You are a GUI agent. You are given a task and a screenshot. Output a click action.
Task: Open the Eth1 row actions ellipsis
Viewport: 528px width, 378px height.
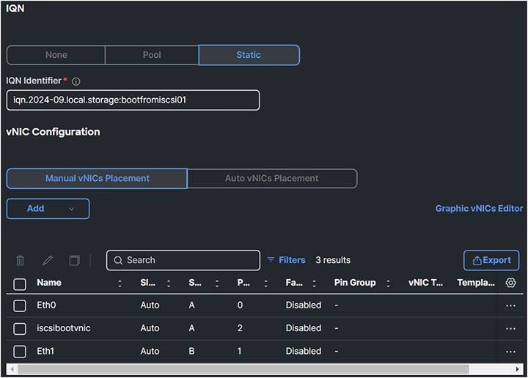[510, 351]
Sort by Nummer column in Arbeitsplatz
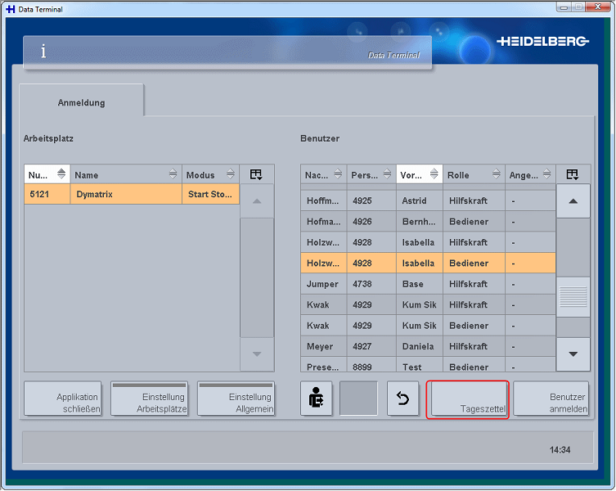The width and height of the screenshot is (616, 491). tap(47, 174)
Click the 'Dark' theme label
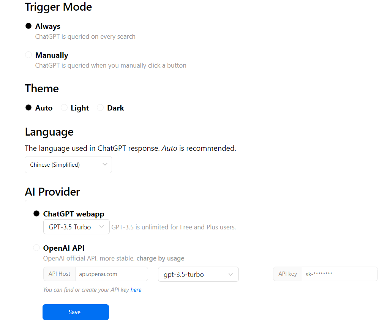The image size is (382, 327). coord(115,108)
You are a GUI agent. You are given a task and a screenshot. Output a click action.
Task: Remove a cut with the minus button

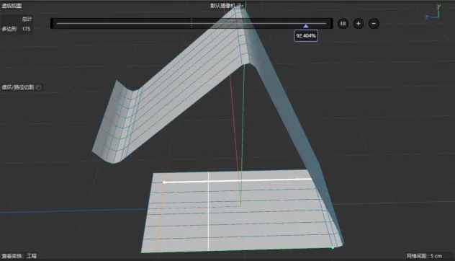(x=374, y=24)
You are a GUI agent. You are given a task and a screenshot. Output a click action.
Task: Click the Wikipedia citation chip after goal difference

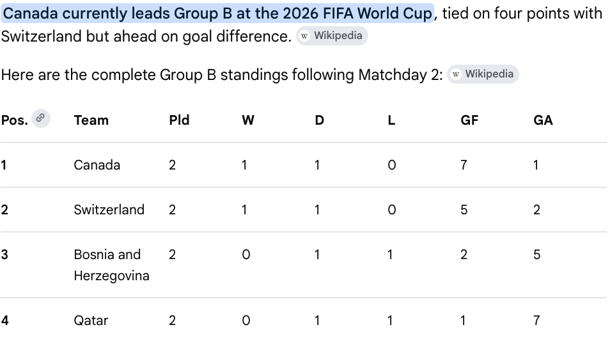[x=332, y=36]

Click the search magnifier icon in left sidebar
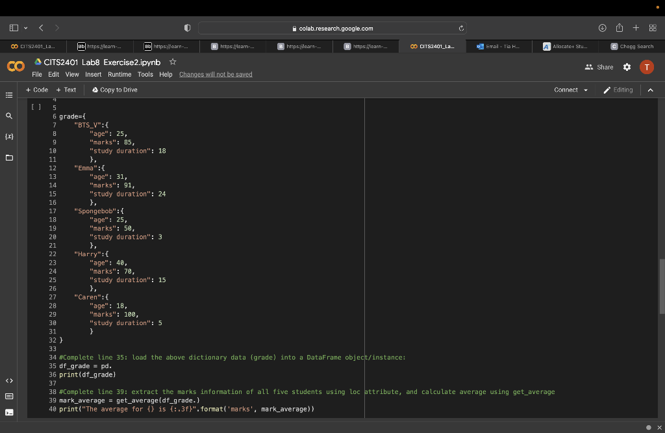pyautogui.click(x=9, y=116)
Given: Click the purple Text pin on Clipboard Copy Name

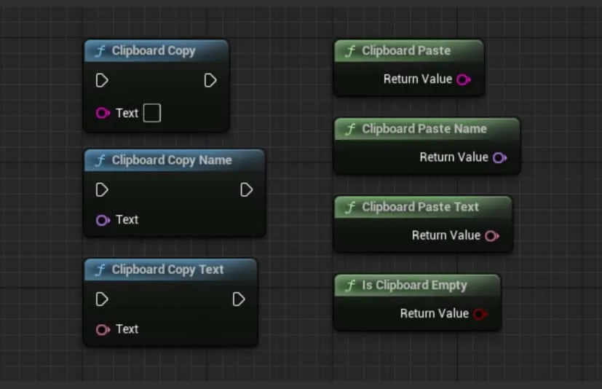Looking at the screenshot, I should click(x=103, y=220).
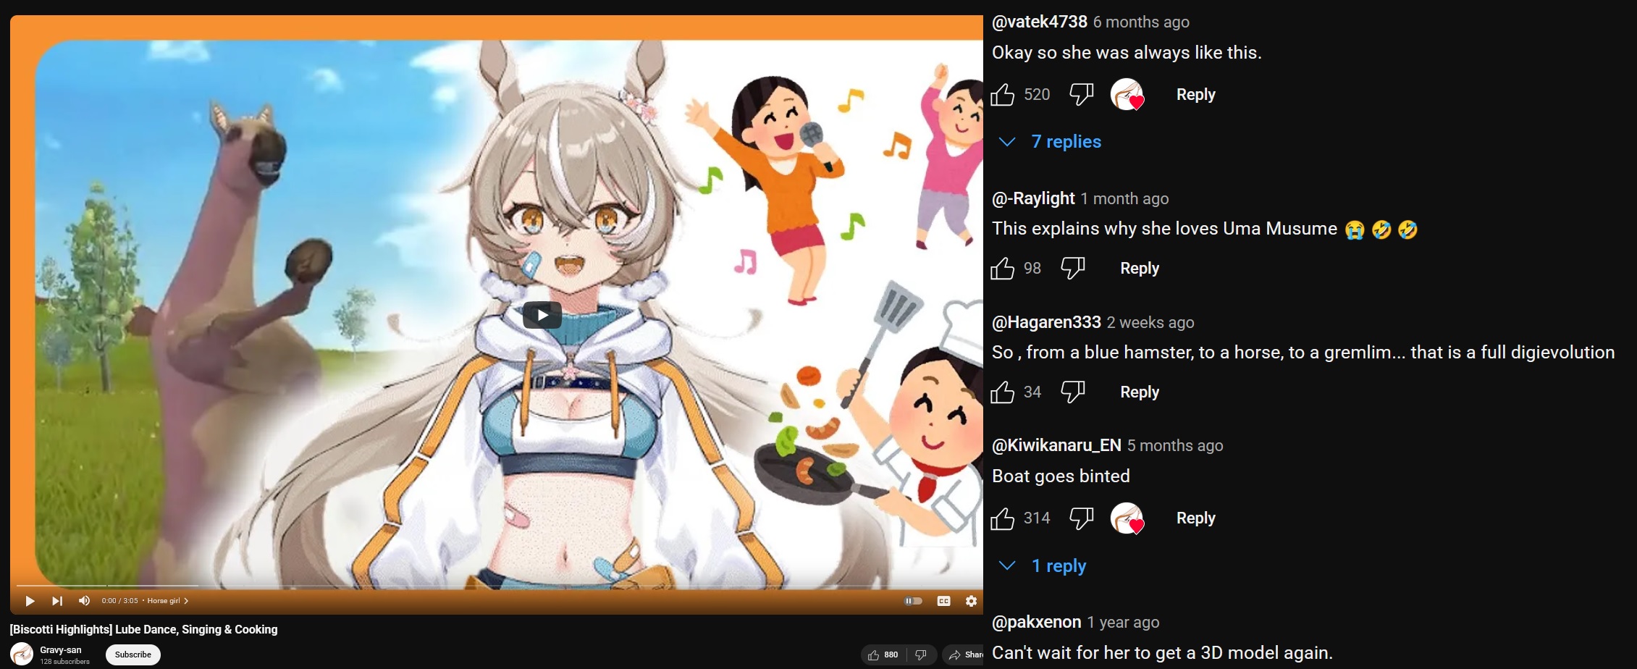Reply to @Hagaren333's comment
This screenshot has height=669, width=1637.
1140,392
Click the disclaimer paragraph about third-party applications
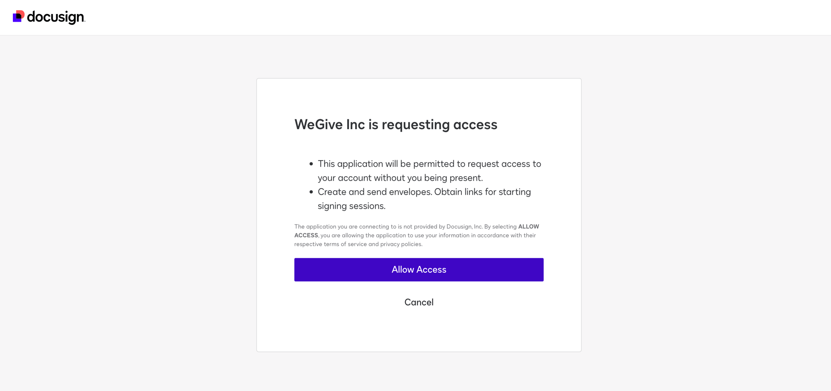Image resolution: width=831 pixels, height=391 pixels. [x=417, y=235]
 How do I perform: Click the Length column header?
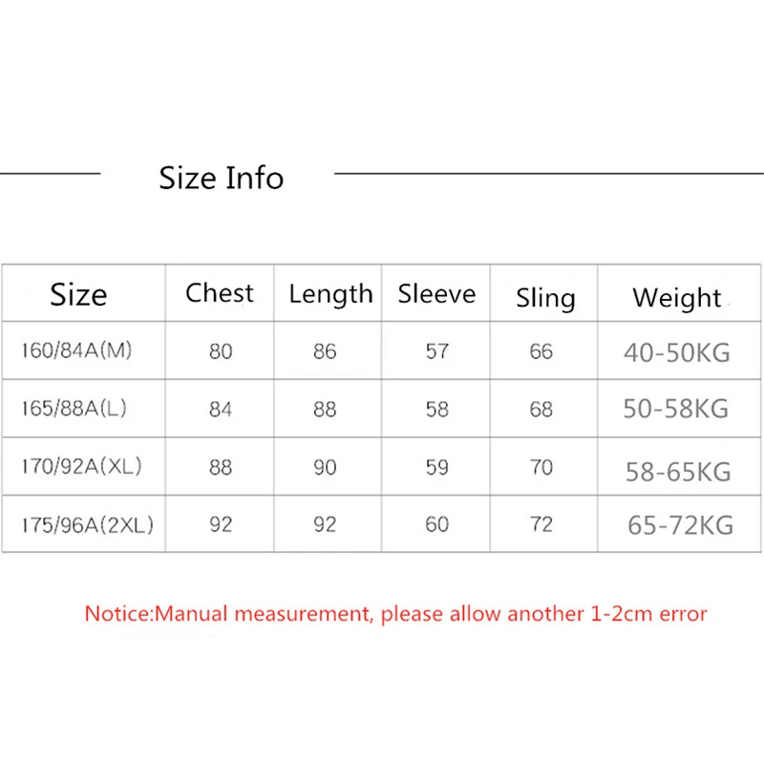(330, 294)
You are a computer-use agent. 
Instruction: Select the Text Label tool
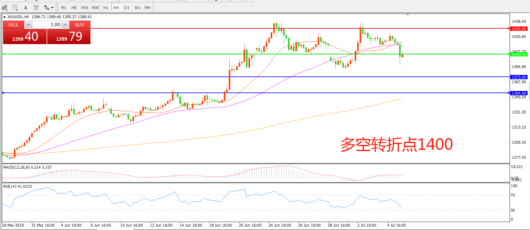pyautogui.click(x=36, y=8)
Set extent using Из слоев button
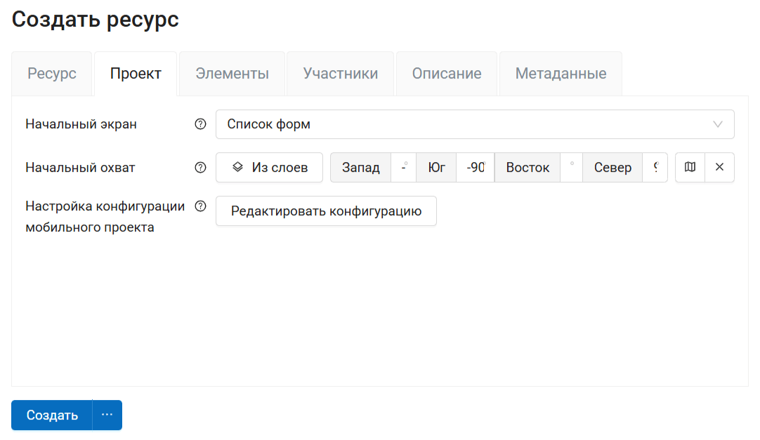The width and height of the screenshot is (760, 440). [x=269, y=168]
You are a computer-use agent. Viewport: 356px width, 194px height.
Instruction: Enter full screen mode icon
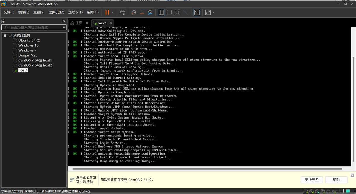pyautogui.click(x=177, y=12)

[What you are asked to do] From the entries, report every line in which the string "computer" occurs.

[Response to this exercise]
You are a computer-use agent. 
You are a computer-use agent. Viewport: 356px width, 194px height.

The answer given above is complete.